La III Asamblea General Extraordinaria del Sínodo de los Obispos, que reflexionó sobre la problemática actual de las familias, puso de manifiesto la comunión de la Iglesia, que no es uniformidad ni discurso único sino precisamente comunión, una unidad en el Espíritu difícil de comprender para quienes creen que la unidad se puede construir en la Iglesia de la misma manera que en los partidos políticos o las empresas.

Desde el punto de vista doctrinal, el fruto del Sínodo quedará plasmado en el documento que el papa Francisco elabore a partir de los aportes de los obispos; pero, desde el punto de vista pastoral, el fruto ya está a la vista: la Iglesia camina unida dialogando sobre temas difíciles y preocupada por la vida de sus miembros más débiles, esas numerosas familias que no logran plasmar en la realidad los ideales que tenían en sus orígenes; esa inmensa cantidad de niños que, con dolor y desconcierto, tienen que superar situaciones en las que son víctimas inocentes.

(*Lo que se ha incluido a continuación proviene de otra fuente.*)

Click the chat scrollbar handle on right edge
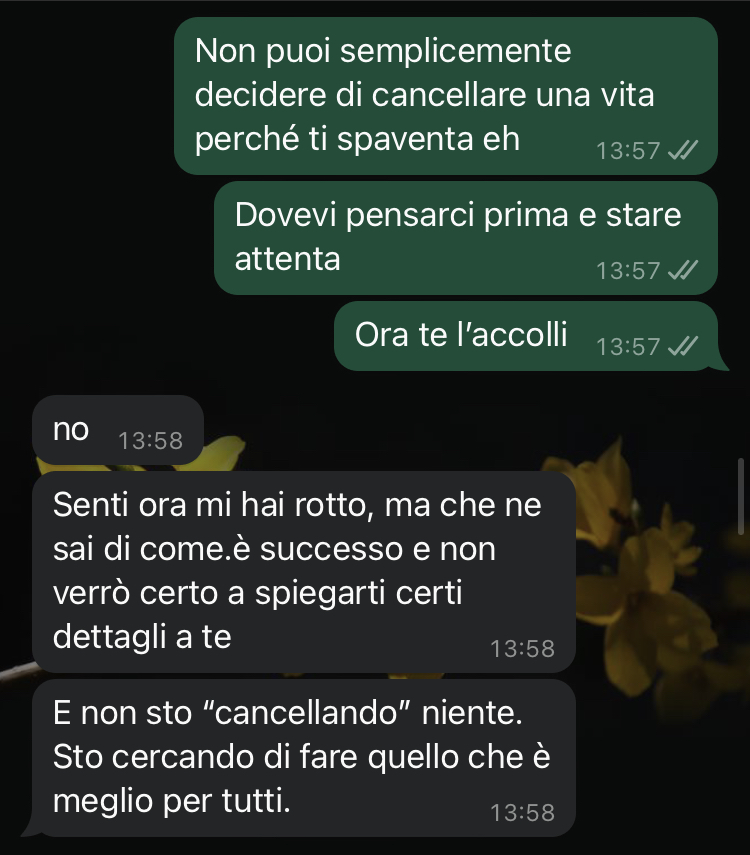 [741, 496]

No es casual que, en el mismo momento en el que se enfrentan los problemas más acuciantes –la familia, las finanzas, la organización de la curia romana– aparezcan en escena los lobos merodeando cerca del rebaño. Poco a poco va aflorando una nueva faceta de este Papa cercano y lleno de ternura: su fortaleza y su capacidad de conducción. Un error muy común es asociar cercanía y simpatía con debilidad; en el caso de Francisco, detrás de su sonrisa no hay debilidad alguna; su ternura es manifestación de fuerza. Quien crea lo contrario se equivoca y a medida que pase el tiempo irá descubriendo la dimensión de su error de cálculo.

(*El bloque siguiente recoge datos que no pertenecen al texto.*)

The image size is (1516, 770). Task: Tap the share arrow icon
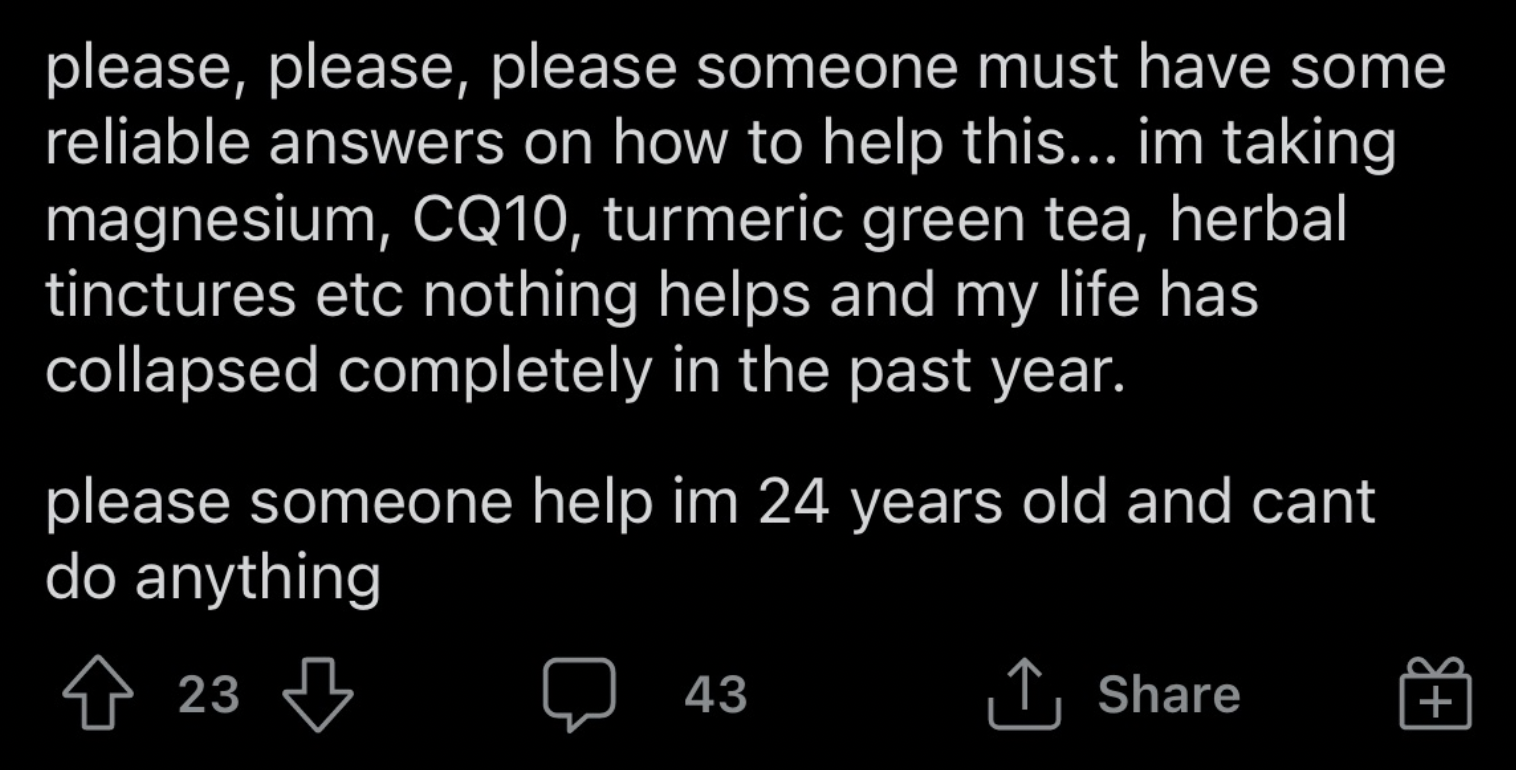pos(1023,692)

Por una parte, el viaje a Cuba y a Estados Unidos, el Sínodo y el constante aumento de la popularidad y el cariño que despierta Francisco. Por otra un sacerdote que aparece con su pareja del mismo sexo, una carta extraña que no se sabe bien quién la firmó y la revelación de datos sensibles sobre las finanzas vaticanas que conllevan la detención de un monseñor y una laica. No hay proporción; el Papa genera transformaciones históricas y algunos hechos marginales pretenden un protagonismo sin futuro.

La imagen de la Iglesia

En medio de estas controversias, algunos se preocupan por la imagen de la Iglesia y así, nuevamente, caen en el error de confundir a la Iglesia con otro tipo de institución. Desde los primeros días de su existencia, la Iglesia mostró una manera original y única de presentarse en sociedad. Basta leer los Evangelios y los Hechos de los Apóstoles para entender que esos primeros discípulos nunca estuvieron preocupados por su imagen.

Es probable que, si los evangelistas hubieran contado con el consejo de modernos “asesores de imagen”, no hubieran dejado por escrito varias cosas. Por ejemplo el relato de Jesús en el huerto de Getsemaní, o la demora en llegar a salvar la vida de su amigo Lázaro, o la aceptada proximidad con prostitutas y otros personajes de la peor calaña. Es posible que los “asesores de imagen” hubieran recomendado borrar la expresión “Dios mío, Dios mío, por qué me has abandonado” e incluso ese encuentro a solas con la samaritana, que a los apóstoles los deja tan perplejos que no se atrevían a preguntarle nada.

Pero la mayor prueba de que los autores sagrados no contaron con asesores de imagen la encontramos en la manera en la que se habla de los mismos Apóstoles. No se disimula ninguno de sus errores o defectos; incluso en ocasiones se los subraya. No se oculta que no entendían a su Maestro ni tampoco las rencillas internas por ocupar los primeros lugares. Asombrosamente el que queda más expuesto en este señalamiento de limitaciones es nada más y nada menos que Pedro.

¿Se trata de un descuido? Al contrario. Detrás de ese aparente descuido hay un mensaje muy claro: la eficacia de la evangelización no depende del testimonio inobjetable de los miembros de la comunidad; no son una comunidad de perfectos sino de pecadores perdonados. Y la eficacia es obra del Espíritu Santo, no de ellos y de sus virtudes personales. Sus debilidades forman parte del anuncio de la Buena Noticia.